▶ **Description of the task**
Pick up the description of the task-thread-pool C++ library right after its last line and write the part that comes next.

▶ **Provided passage**
#####

Awesome
task-thread-pool
is a fast and lightweight thread pool for C++11 and newer.
Easily add parallelism to your project without introducing heavy dependencies.
- Focus on correctness, ease of use, simplicity, performance.
- Small single header file and permissive licensing means easy integration.
- Tested on all major platforms and compilers:
- Linux, macOS, Windows
- GCC, LLVM/Clang, MSVC, MinGW, Emscripten
- CI tests on GCC 7+ and LLVM 7+, should work on older
- C++11, C++14, C++17, C++20, C++23
- Comprehensive test suite, including stress tests.
- Benchmarks help confirm good performance.
Usage
#include <task_thread_pool.hpp>
task_thread_pool::task_thread_pool pool; // num_threads = number of physical cores
// or
task_thread_pool::task_thread_pool pool{4}; // num_threads = 4
Submit a function, a lambda, std::packaged_task
, std::function
, or any Callable, and its arguments:
pool.submit_detach( [](int arg) { std::cout << arg; }, 123456 );
To track task return values (and thrown exceptions), use submit()

#####

▶ **Provided data**
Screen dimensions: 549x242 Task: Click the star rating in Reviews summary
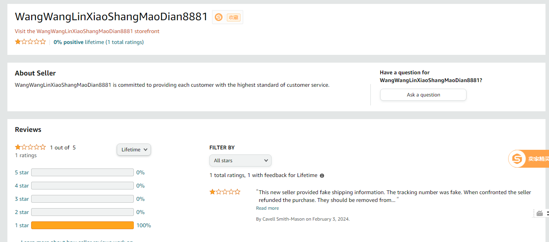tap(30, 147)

#####

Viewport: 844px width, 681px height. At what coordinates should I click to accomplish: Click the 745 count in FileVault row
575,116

#####

▶ **Answer to the task**
which returns an std::future
:
std::future<int> future = pool.submit([] { return 1; });
int result = future.get(); // returns 1
std::future::get()
waits for the task to complete.
To wait for all tasks to complete:
pool.wait_for_tasks();
Parallel Loops and More
Use poolSTL to parallelize loops, transforms, sorts, and other standard library algorithms using this thread pool. This approach is easy to start with and also keeps your code future-proof by employing standard C++ mechanisms. It is easy to later change parallelism libraries (or start using the compiler-provided ones, once they're available to you).
For example, use std::for_each to parallelize for
and for-each
loops:
std::vector<int> v = {0, 1, 2, 3, 4, 5};
task_thread_pool::task_thread_pool pool;
// parallel for
using poolstl::iota_iter;
std::for_each(poolstl::par.on(pool), iota_iter<int>(0), iota_iter<int>(v.size()), [](int i) {
std::cout << v[i]; // loop body
});
// parallel for-each
std::for_each(poolstl::par.on(pool), v.cbegin(), v.cend(), [](auto value) {
std::cout << value; // loop body
});
Example
#include <iostream>
// Use #include "task_thread_pool.hpp" for relative path,
// and #include <task_thread_pool.hpp> if installed in include path
#include "task_thread_pool.hpp"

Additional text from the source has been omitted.